Airlines tend to have many different system providers onboard the aircraft – cabin or otherwise – all of which are becoming ‘smarter’ by producing more data for maintenance purposes. For a Predictive Maintenance provider like Collins, this means that data integration and interoperability are key to developing a holistic analytics portfolio.
For an airline to have multiple Predictive Maintenance systems is highly ineffective, which is why it is essential for Predictive Maintenance providers to gather relevant data on the components of various suppliers. This requires a shift from the old paradigm of singular solutions where no data is generated or shared. Openness and a collaborative spirit is now needed for Predictive Maintenance.
Predictive Maintenance may also take into consideration various environmental data. Think of the different operating environments for an airline’s air conditioning system on the ground in the Sahara or in Greenland
External factors such as temperature and humidity can impact air conditioning system usage, and, subsequently, its maintenance requirements. Similarly, Collins’ recent acquisition of FlightAware enables the company to access a wealth of aircraft operational data, which it can use to increase the accuracy of its predictive maintenance solutions.
Impacts of PM
There are three key areas where the impact of PM will be noticed:
Although Predictive Maintenance can reduce the occurrence of negative events, it is sometimes difficult to quantify its benefits. Use cases for a variety of components show the value predictive maintenance is creating through avoided AOGs, aircraft turns, delays, cancellations, reduced maintenance costs and also lower spare parts stock for components.

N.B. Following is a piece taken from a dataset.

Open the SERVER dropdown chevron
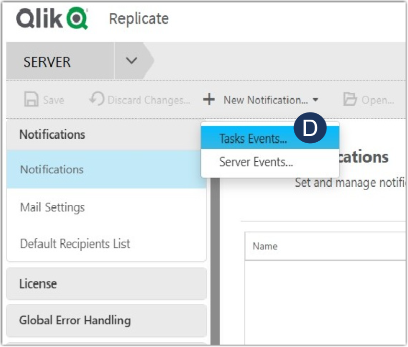This screenshot has width=408, height=347. click(x=131, y=61)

Think of a Premium class seat that is inoperable because the recline mechanism is broken. If this issue were discovered just before the aircraft’s scheduled departure, the airline would have to block that seat, not only costing the airline revenue and service costs but also impacting a passenger’s trip. Predictive Maintenance, however, could identify the faulty recline mechanism before it occurs, allowing operators to address the issue during scheduled aircraft downtime.
Collins Aerospace Ascentia is a unifying data management platform for aircraft and fleet health monitoring, bringing together various sources of data throughout the organisation. One of its main purposes is to enable the airline to use its data more effectively. It is general knowledge that the increase in operational- and maintenance-related data produced by the most recent generation of aircraft is orders of magnitude bigger than the previous generation.
Through various self-help tools in Ascentia, Collins aids airlines to navigate and use these huge amounts of data. The easy-to-use, platform-agnostic, web-based infrastructure enables the airline to create new types of maintenance reports in-house in an afternoon rather than having to wait for the component original equipment manufacturers (OEMs) to create such reports in months.
Impact on sustainability
Predictive Maintenance also has an impact on sustainability. An example is the detection of ailerons – the little flaps on the edge of wings – being out of rig. Traditional aircraft maintenance will usually only detect an issue if the aileron has reached a minimum threshold for being out of rig.
That means that the aircraft could be flying with sub-optimally adjusted ailerons for a period of time. This won’t affect the aircraft’s safety but it increases fuel consumption. PM enables the airline to detect an ‘out of rig’ situation much before the normal maintenance procedure notification comes in.
The increasingly connected aircraft and the resulting exponential growth of data will enable airlines to generate information which is relevant to its operation and maintenance at a level that was unheard of a few years ago. This will create a substantial potential for the utilisation of Predictive Maintenance to optimise the airlines’ performance and the passenger experience.